The agency paid an outside firm $3,000 to sweep the administrator's office for "covert/illegal surveillance devices" in March, according to documents first reported by the Associated Press and shared with ABC News by an EPA source. The Associated Press also reported that the EPA spent almost $6,000 to install biometric locks on the administrator's office.
“Administrator Pruitt has received an unprecedented amount of threats against him...there is nothing nefarious about security decisions made by EPA’s Protective Service Detail," agency spokesman Jahan Wilcox said in a statement.
"It's not unreasonable to get your office swept if you have a job like his job," ABC News law enforcement consultant Brad Garrett said Thursday.

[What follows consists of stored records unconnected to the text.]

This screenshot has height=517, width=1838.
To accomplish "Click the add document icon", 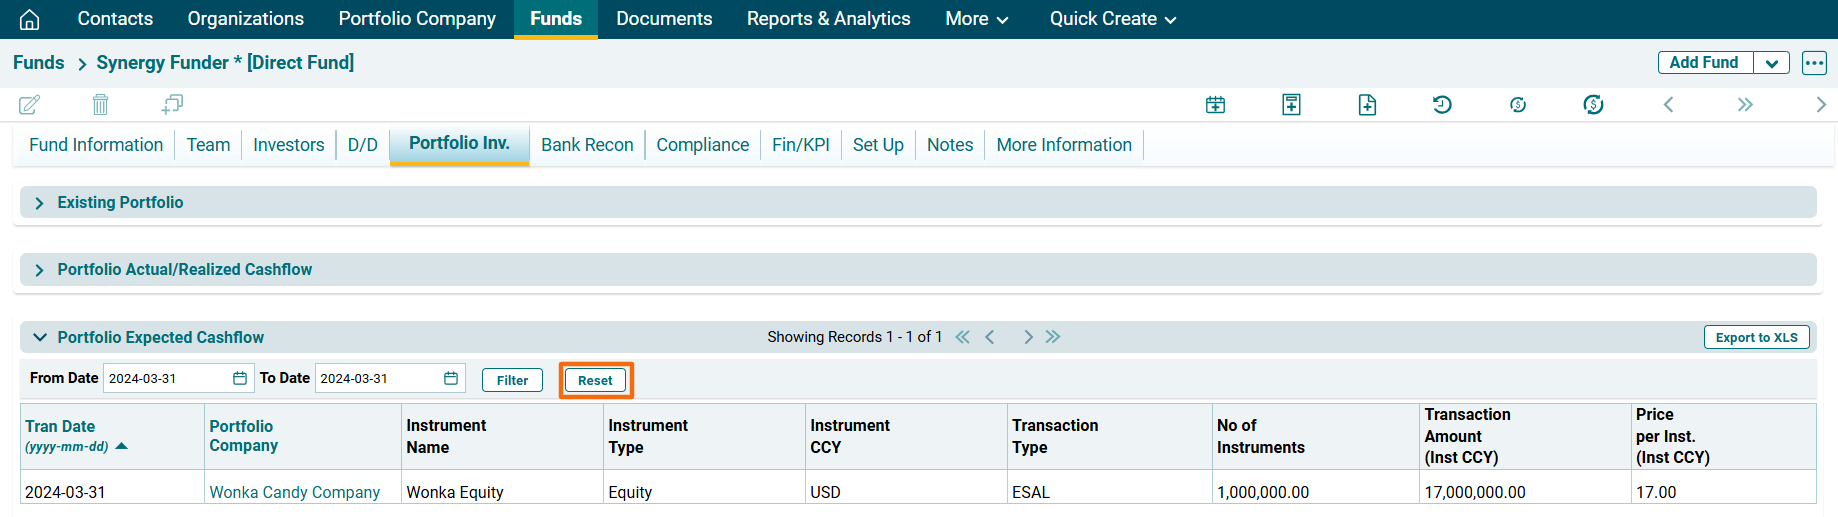I will pyautogui.click(x=1367, y=105).
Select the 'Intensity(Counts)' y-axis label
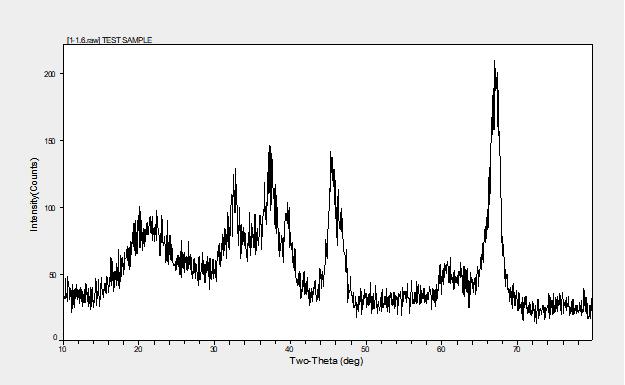 click(34, 194)
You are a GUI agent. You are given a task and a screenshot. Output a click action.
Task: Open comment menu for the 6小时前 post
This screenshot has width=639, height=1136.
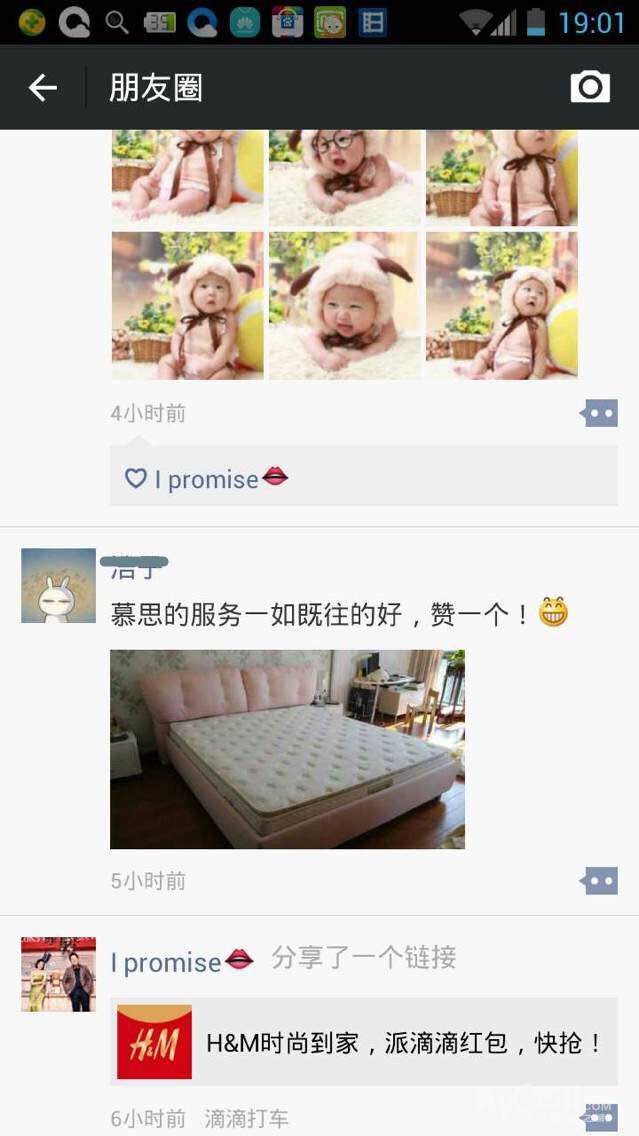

The EPA has a law enforcement office that employs federal agents that conduct criminal investigations and protect the administrator. The Inspector General's Office, which also investigates threats against EPA employees, said it has opened more cases than in the previous year and that more of them have been threats directed at the administrator.
EPA Assistant Inspector General for Investigations Patrick Sullivan told the Washington Post that 32 percent of threats investigated this year were directed at the administrator, including "some very personal, ugly threats," compared to 9 percent of threats that were directed at former administrator Gina McCarthy in 2016.
Pruitt's round-the-clock security has also been more expensive than previous administrators, according to documents obtained by E&E News through a FOIA request. Those documents showed that Pruitt's security detail cost more than $830,000 during his first three months in office, compared to about $465,000 for McCarthy and $423,000 for Jackson during the same time periods.
Michael Hubbard, a former law enforcement official with EPA, said that past administrators have also received threats, but that he couldn't remember the same level of security in his 20 years at EPA.
"While it's not exorbitant it's a total waste of a number of thousands of dollars while you're cutting back the services of this agency," he said Thursday.
Hubbard, who retired four years ago, said that increased spending on this kind of security while cutting other parts of the budget shows that the agency isn't prioritizing its mission to protect health and the environment.
Some of Pruitt's security-related spending has already been under scrutiny, with the EPA inspector general recently announcing he will look into whether Pruitt misused any appropriated funds when he had so-called “privacy booths” with secure phone lines installed in his office earlier this year. The EPA has called the booth a "SCIF", a Sensitive Compartmented Information Facility, and said Pruitt needs the secure line to make calls about classified information and communicate with the president.